The entire table except for Dr. Maria laughed out loud.
“More like Dr. Stupid Idiot,” sa
id Dr. Simons.
The entire table except for Dr. Maria laughed out loud.
“I’m Dr. Maria,” said Dr. Lin in a retarded voice, flailing his arms about. “I like sending cancer patients on transcontinental flights.”
The entire table except for Dr. Maria laughed out loud.
***
After the meeting, Dr. Maria pulled me aside in the hallway and apologized that the team hadn’t approved my trip to Amsterdam. She then told me that if I got her five hundred bucks she might still be able to make it happen.
***
Augustus called that night after dinner. I picked up, saying, “Bad news,” and he said, “Crap, what?”
I explained to him that the fate of the Amsterdam trip was now in the hands of Dr. Maria (because thanks to my parents, five hundred dollars was now also in the hands of Dr. Maria).

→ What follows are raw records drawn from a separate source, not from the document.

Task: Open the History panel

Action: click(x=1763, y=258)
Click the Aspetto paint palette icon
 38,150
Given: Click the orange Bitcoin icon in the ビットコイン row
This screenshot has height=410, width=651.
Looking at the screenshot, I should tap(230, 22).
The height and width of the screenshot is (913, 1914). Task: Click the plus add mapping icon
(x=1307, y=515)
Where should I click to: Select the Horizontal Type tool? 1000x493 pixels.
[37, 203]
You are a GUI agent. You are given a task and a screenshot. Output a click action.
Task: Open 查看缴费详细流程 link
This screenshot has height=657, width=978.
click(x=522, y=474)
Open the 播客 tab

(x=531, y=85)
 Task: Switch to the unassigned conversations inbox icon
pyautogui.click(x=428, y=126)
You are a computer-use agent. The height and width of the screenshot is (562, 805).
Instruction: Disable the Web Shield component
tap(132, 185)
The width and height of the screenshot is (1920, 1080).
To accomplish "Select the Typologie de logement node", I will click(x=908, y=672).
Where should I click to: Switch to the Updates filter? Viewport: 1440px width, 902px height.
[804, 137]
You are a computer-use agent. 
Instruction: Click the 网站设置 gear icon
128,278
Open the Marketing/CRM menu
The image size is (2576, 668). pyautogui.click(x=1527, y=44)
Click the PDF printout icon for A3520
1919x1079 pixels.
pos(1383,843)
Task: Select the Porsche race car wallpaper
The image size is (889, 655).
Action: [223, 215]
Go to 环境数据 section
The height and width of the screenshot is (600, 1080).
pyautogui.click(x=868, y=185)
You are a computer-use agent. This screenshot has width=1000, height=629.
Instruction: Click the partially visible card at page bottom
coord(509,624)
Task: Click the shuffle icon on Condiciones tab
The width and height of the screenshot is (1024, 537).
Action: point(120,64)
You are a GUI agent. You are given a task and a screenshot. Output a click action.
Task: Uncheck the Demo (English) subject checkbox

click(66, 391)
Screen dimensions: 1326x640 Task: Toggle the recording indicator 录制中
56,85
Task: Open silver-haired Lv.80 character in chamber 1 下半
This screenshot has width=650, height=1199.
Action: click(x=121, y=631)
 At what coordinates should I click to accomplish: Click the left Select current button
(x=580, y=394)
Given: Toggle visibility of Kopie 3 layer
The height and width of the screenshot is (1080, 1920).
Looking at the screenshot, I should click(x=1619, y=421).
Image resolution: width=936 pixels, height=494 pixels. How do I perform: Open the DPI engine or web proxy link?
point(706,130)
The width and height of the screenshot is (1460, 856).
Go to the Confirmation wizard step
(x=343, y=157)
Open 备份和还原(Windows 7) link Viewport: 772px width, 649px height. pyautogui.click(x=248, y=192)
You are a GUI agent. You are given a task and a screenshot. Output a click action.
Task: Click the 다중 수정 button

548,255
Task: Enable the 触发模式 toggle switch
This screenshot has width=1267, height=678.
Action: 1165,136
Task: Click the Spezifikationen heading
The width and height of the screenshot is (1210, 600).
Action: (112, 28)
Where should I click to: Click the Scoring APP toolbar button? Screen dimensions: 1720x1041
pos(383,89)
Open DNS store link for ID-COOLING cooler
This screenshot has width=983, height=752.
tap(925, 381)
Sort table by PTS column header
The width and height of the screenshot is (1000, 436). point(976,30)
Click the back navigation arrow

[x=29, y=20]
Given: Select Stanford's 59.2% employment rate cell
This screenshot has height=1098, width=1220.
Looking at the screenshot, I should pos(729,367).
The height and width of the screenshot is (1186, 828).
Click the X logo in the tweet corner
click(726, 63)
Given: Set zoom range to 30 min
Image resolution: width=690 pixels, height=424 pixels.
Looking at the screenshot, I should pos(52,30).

Augustus moaned. “So much for my foolproof plan to get laid by having you agree to take a trip with me, thereby obligating yourself to sleep with me,” he said. He let out a sad sigh. “I’m gonna die a virgin.”
“You’re a virgin?” I asked, surprised.
“Hazel Grace, do you have a piece of paper and a pen?” he said. I said I did. “Please draw a circle, and label it virgins.” I did. “Now draw a smaller circle within that and label it people who’ve given themselves oral.” I did. “Now draw an even smaller circle within that and label it seventeen-year-old guys with one leg.”
I laughed, and he laughed, and we proceeded to talk about Peter Van Houten’s amazingly brilliant analysis of Shakespeare in his letter, and even though I was in bed and he was in his basement, it really felt like we were back in that uncreated third space, a space where I could hold the interest of a really hot guy because he was still a virgin and hadn’t yet learned how to have game with women.